On November 18, 2016, the Nationals added Marmolejos to their 40-man roster to protect him from the Rule 5 draft. On February 24, 2017, Marmolejos was placed on the 60-day disabled list with a left forearm strain. While rehabbing, Marmolejos went 5-for-6 with the Harrisburg Senators in a May 22, 2017, game visiting the Erie SeaWolves. He capped off his day by hitting a two-out, go-ahead grand slam in the ninth inning, and the Senators won the ballgame 14–13. He was activated from the disabled list and assigned to continue playing for Double–A Harrisburg on June 1, 2017. He was named to participate in the Eastern League All-Star game in 2017. In total, he hit .288 with 14 home runs in 107 games in Double–A for the 2017 season. Marmolejos was designated for assignment on July 26, 2018. He remained with the Nationals and received a non-roster invitation to major league spring training before the 2019 season. Marmolejos elected free agency following the season on November 4, 2019.

===Seattle Mariners===
On November 27, 2019, Marmolejos signed a minor league contract with the Seattle Mariners, that included an invitation to spring training.

On July 24, 2020, Marmolejos made his MLB debut on Opening Day, going hitless over 3 at-bats against the Houston Astros. Marmolejos finished the 2020 season hitting .206 with 6 home runs and 18 RBI. Marmolejos hit .139 with 3 home runs and 9 RBI in 31 games for the Mariners in 2021 before being designated for assignment on May 20, 2021. He was outrighted to the Triple-A Tacoma Rainiers on May 23. After having a great stint with Triple-A Tacoma, hitting .360 with 23 home runs and 71 RBI's through 72 games, his contract was re-selected by the Mariners on August 30, 2021.
On September 14, Marmolejos was once again designated for assignment by the Mariners. On October 5, Marmolejos elected free agency.

===Tohoku Rakuten Golden Eagles===
On December 7, 2021, Marmolejos signed with the Tohoku Rakuten Golden Eagles of Nippon Professional Baseball. He played in 58 games for Rakuten, hitting .208/.278/.342 with 7 home runs and 28 RBI. Marmolejos became a free agent following the 2022 season.

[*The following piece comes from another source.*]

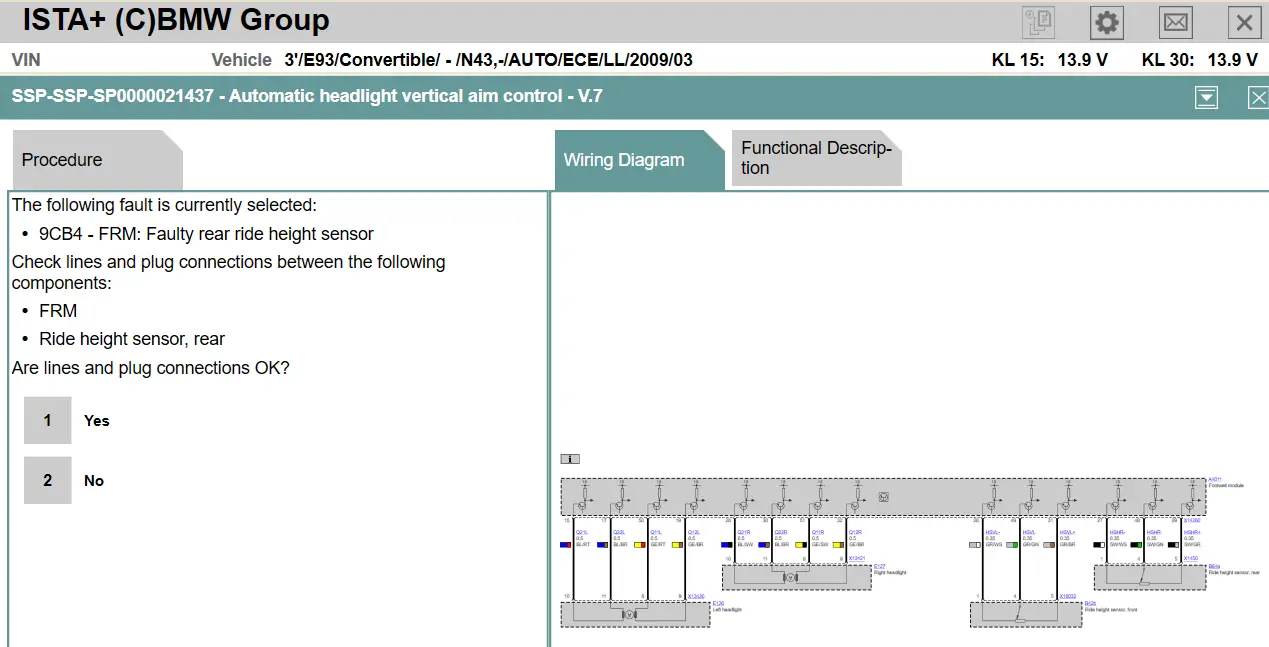Image resolution: width=1269 pixels, height=647 pixels.
Task: Open the A4011 footwell module link
Action: coord(1214,479)
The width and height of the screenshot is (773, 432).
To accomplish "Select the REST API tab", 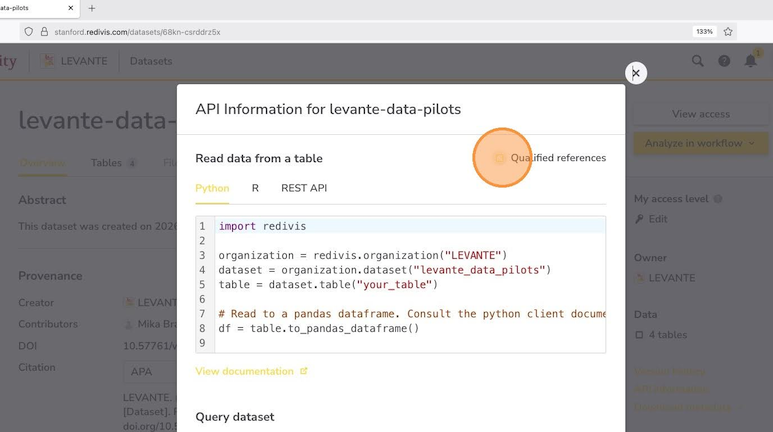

===Spire City Ghost Hounds===
On April 29, 2023, Marmolejos signed with the Spire City Ghost Hounds of the Atlantic League of Professional Baseball. In 107 games for Spire City, he batted .303/.395/.578 with 28 home runs and 90 RBI. Following the season, Marmolejos was named an Atlantic League All–Star.

===Diablos Rojos del México===
On November 2, 2023, Marmolejos was drafted by the Lexington Counter Clocks in the Ghost Hounds dispersal draft. However, on January 15, 2024, Marmolejos signed with the Diablos Rojos del México of the Mexican League. In 70 games, he hit .364/.470/.559 with 10 home runs, 48 RBI and three stolen bases. With the team, Marmolejos won the Serie del Rey, and was named the Series MVP.

Marmolejos made 53 appearances for the Diablos during the 2025 season, batting .330/.400/.495 with seven home runs and 41 RBI. With the team, Marmolejos won his second Serie del Rey title, and was named the Series MVP for the second consecutive season.